Europe's medicines regulator has recommended approving AstraZeneca and Oxford University's Covid-19 vaccine for people over the age of 18.
Europe urgently needs more shots to speed up its inoculation programme with suppliers such as AstraZeneca and Pfizer facing difficulties in delivering the quantities promised for the early months of the year.
Yesterday, a German vaccine committee draft recommendation said the AstraZeneca jab should be given only to people aged between 18 and 64, due to a lack of data about how effective it is in older people.
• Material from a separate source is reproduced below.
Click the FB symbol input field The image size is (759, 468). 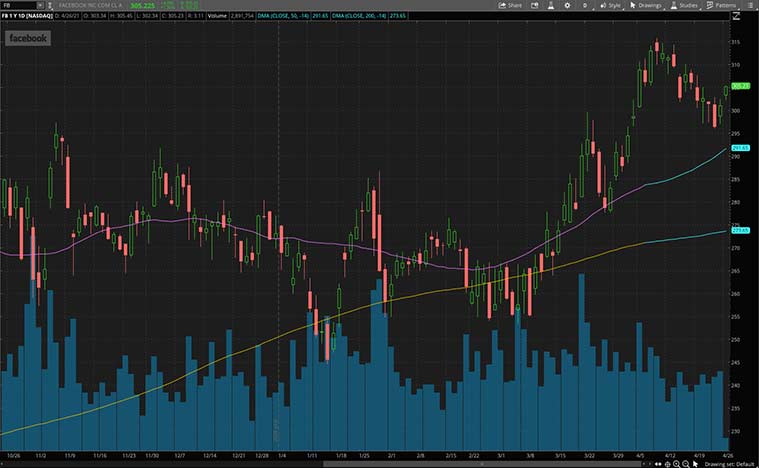point(18,5)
This is the third Covid vaccine to gain approval from the European Medicines Agency (EMA) following Pfizer/BioNTech and Moderna, and approval will now go to the European Commission who will grant conditional marketing authorisation to allow it to be distributed in EU member states.
📢 EMA has just recommended granting a conditional marketing authorisation for the #COVID19vaccine AstraZeneca to prevent #COVID19 in people from 18 years of age. 👉Read our press release: https://t.co/YDbOvZEMUN pic.twitter.com/Sbj6TdlGTW
— EU Medicines Agency (@EMA_News) January 29, 2021
This comes after the Commission published their advance purchase agreement with the drugmaker earlier today.
The contract is at the heart of a dispute over access to vaccines, after AstraZeneca announced last week it would fall short of delivering promised doses to the EU by March because of production problems in Belgium.